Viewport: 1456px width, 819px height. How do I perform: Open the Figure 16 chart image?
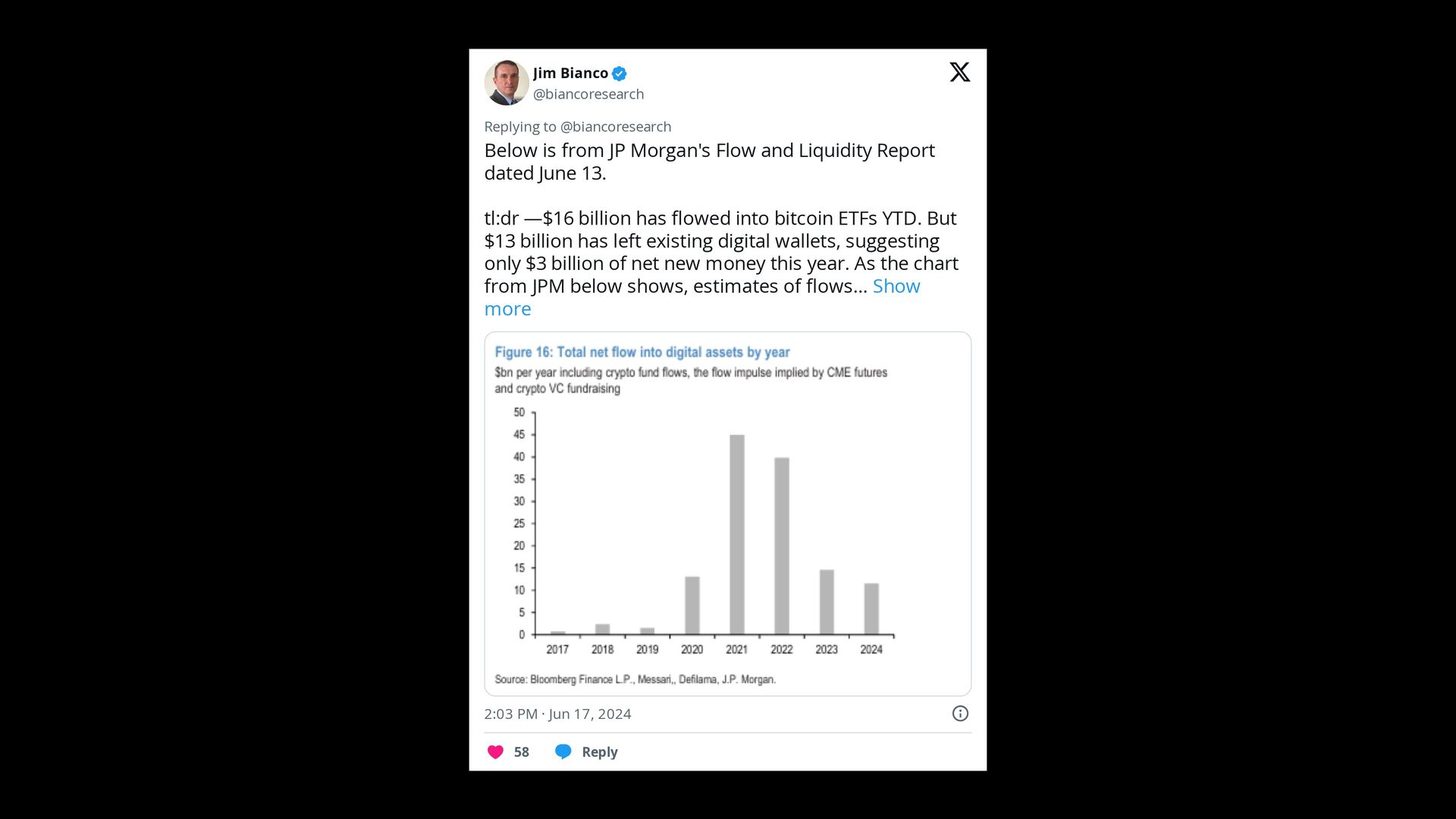[x=726, y=513]
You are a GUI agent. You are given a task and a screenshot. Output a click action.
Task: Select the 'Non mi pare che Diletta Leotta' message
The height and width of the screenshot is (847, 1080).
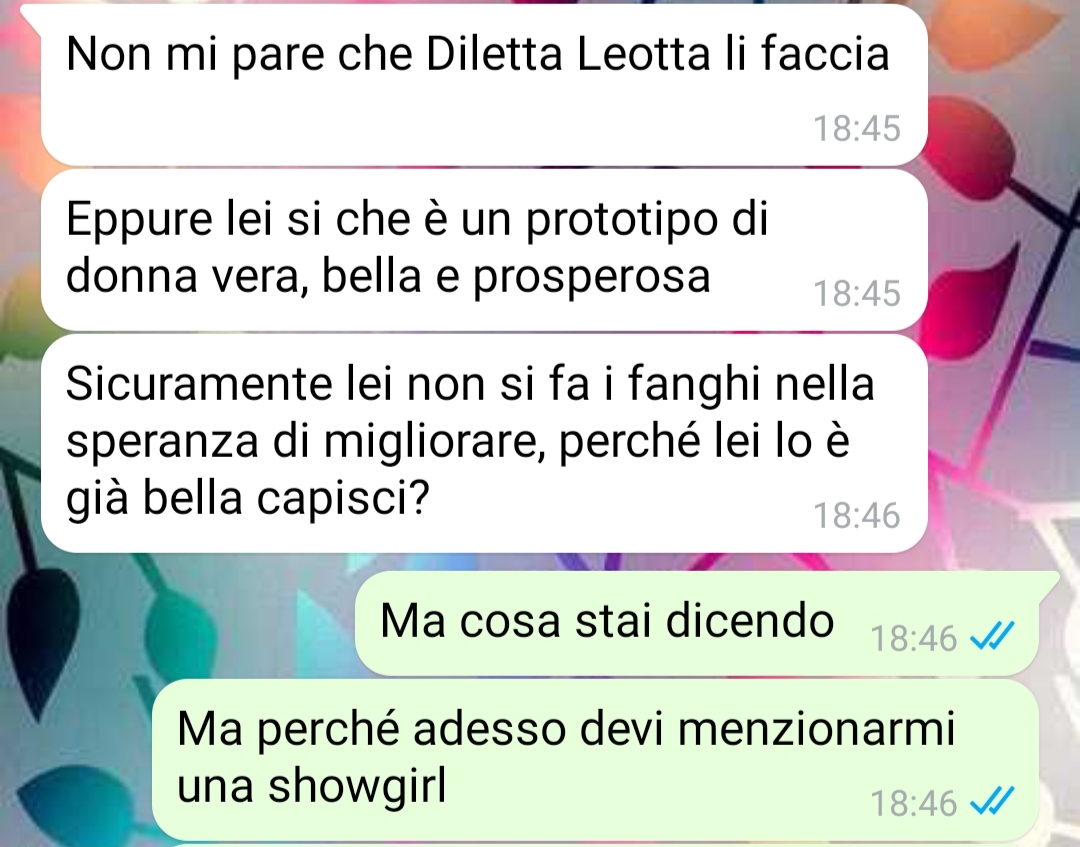[484, 85]
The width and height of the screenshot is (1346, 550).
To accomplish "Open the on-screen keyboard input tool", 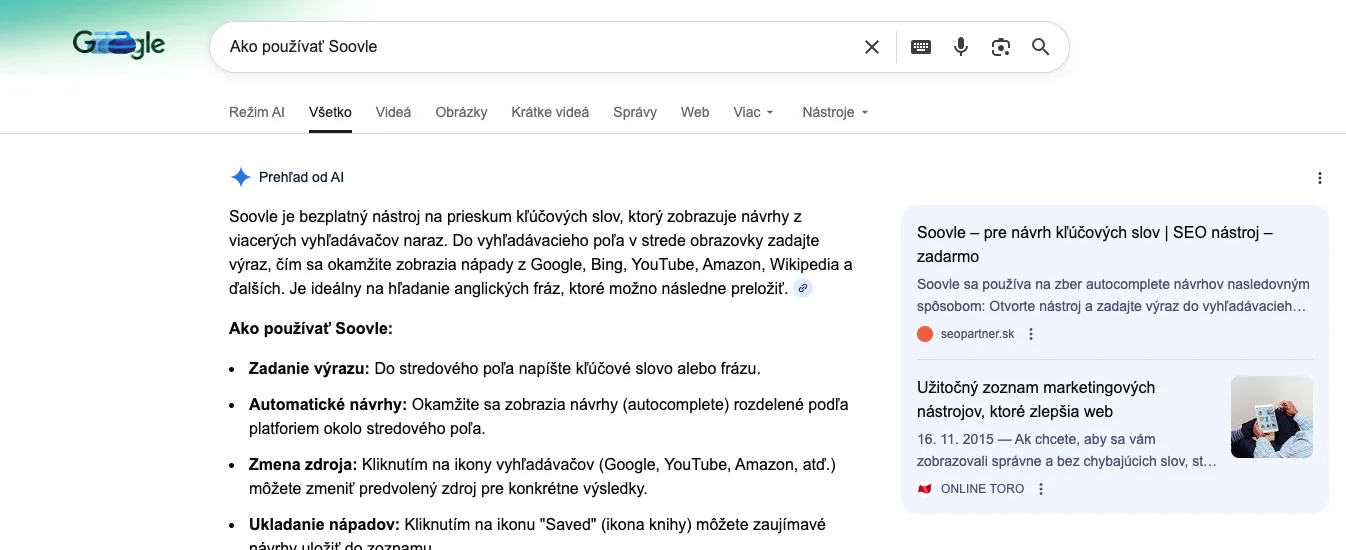I will [921, 47].
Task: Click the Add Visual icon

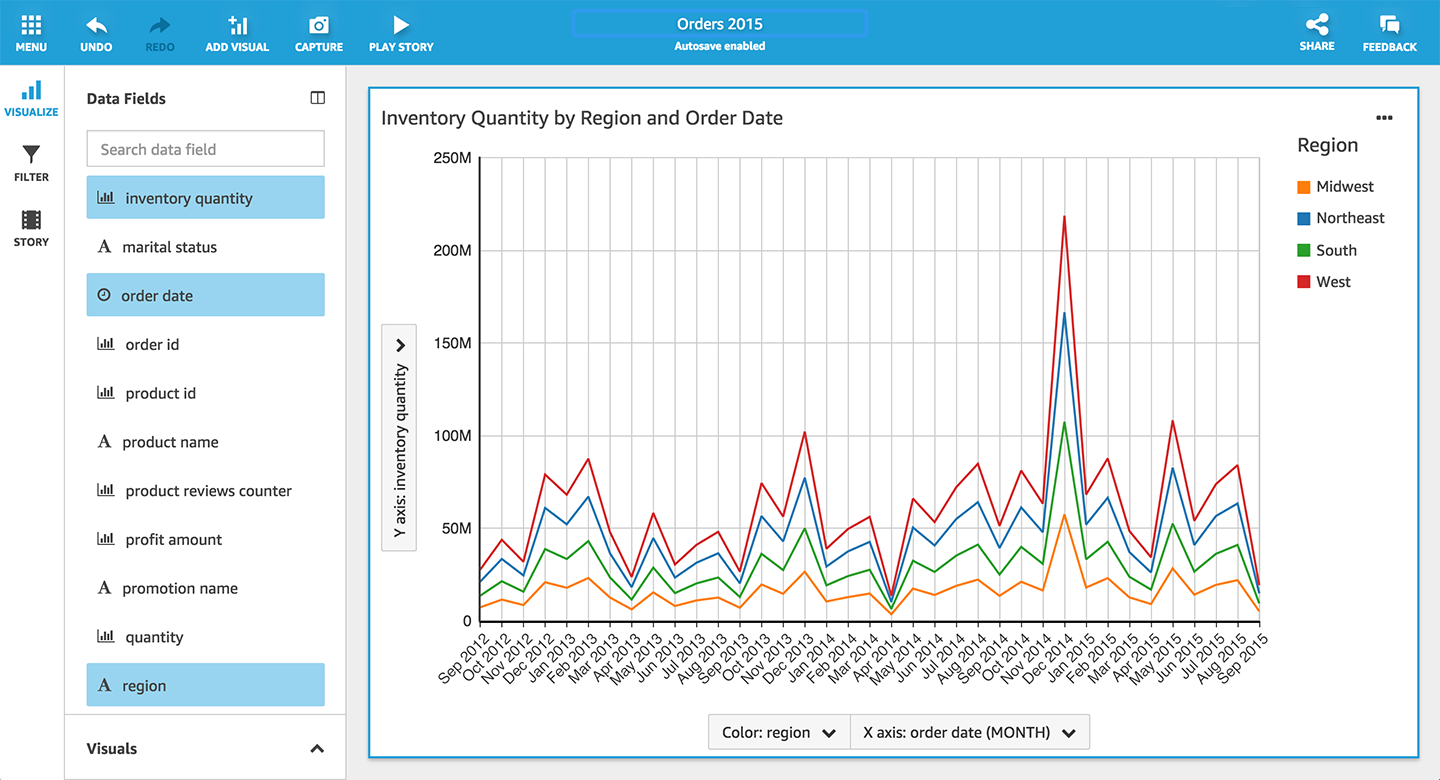Action: pyautogui.click(x=237, y=27)
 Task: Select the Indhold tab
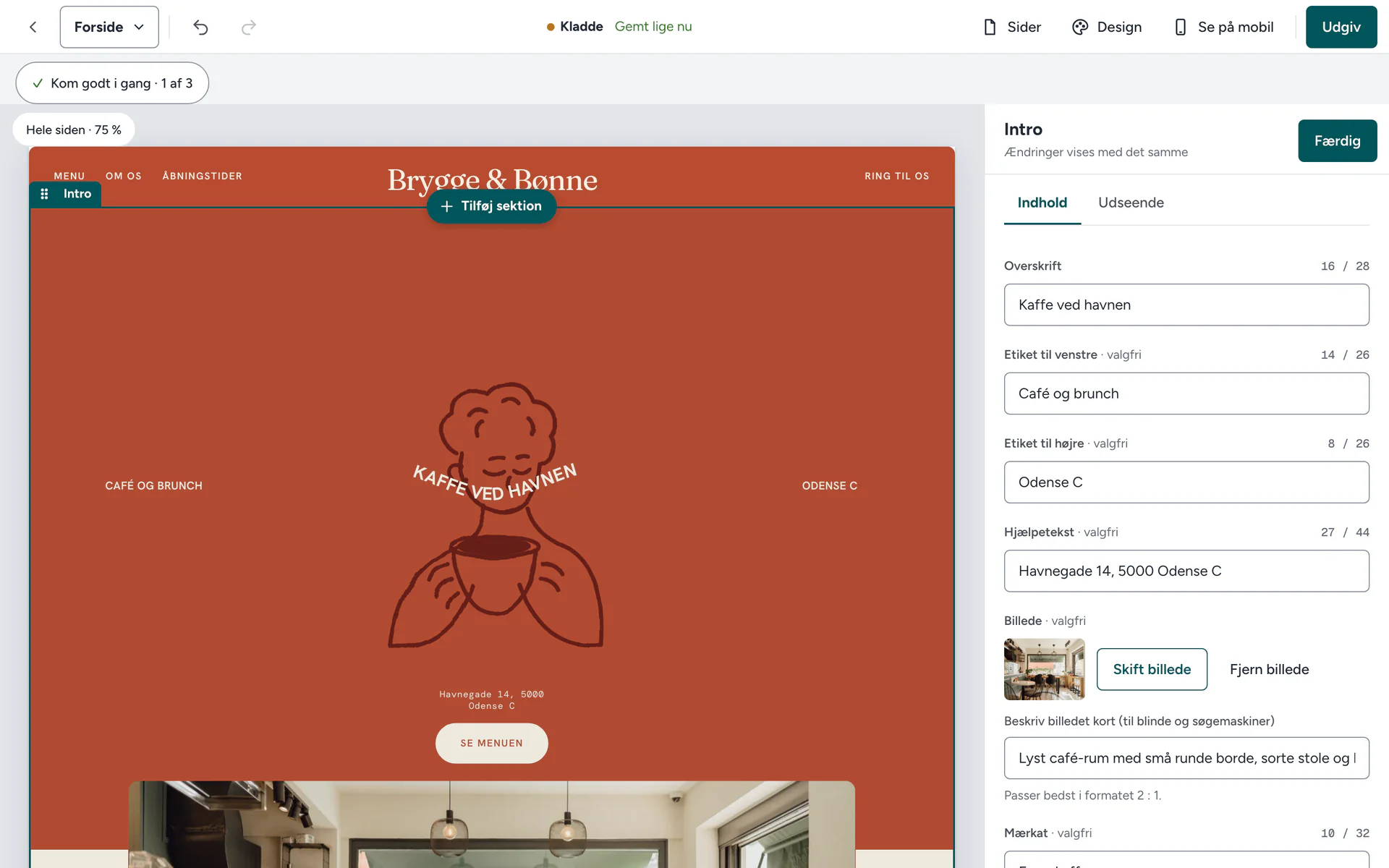coord(1042,203)
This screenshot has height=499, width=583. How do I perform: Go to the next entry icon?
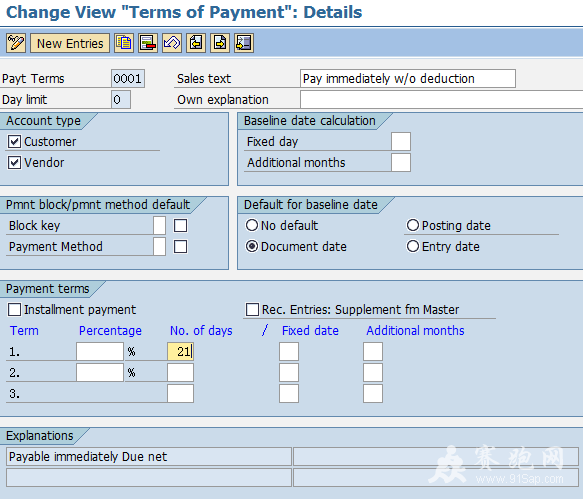tap(220, 43)
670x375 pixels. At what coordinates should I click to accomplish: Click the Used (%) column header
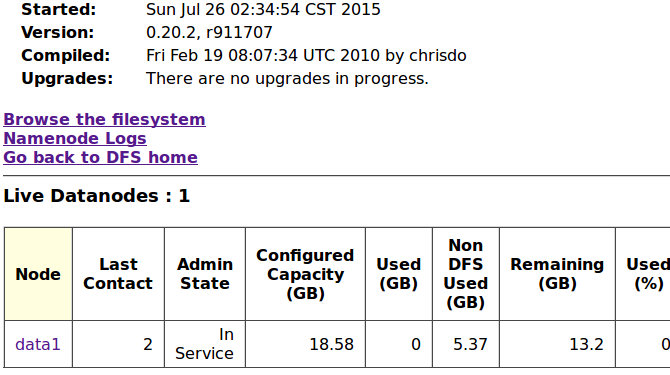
--
## Task
Print only the lines from the first line of the data above through the one containing "Task: Select the 'Non", exactly as they are, with pictures omitted.

## Solution
Viewport: 1456px width, 819px height. How do I perform: Open the Figure 16 chart image?
[x=726, y=513]
You are a GUI agent. You are given a task and a screenshot. Output a click action.
Task: Select the 'Non mi pare che Diletta Leotta' message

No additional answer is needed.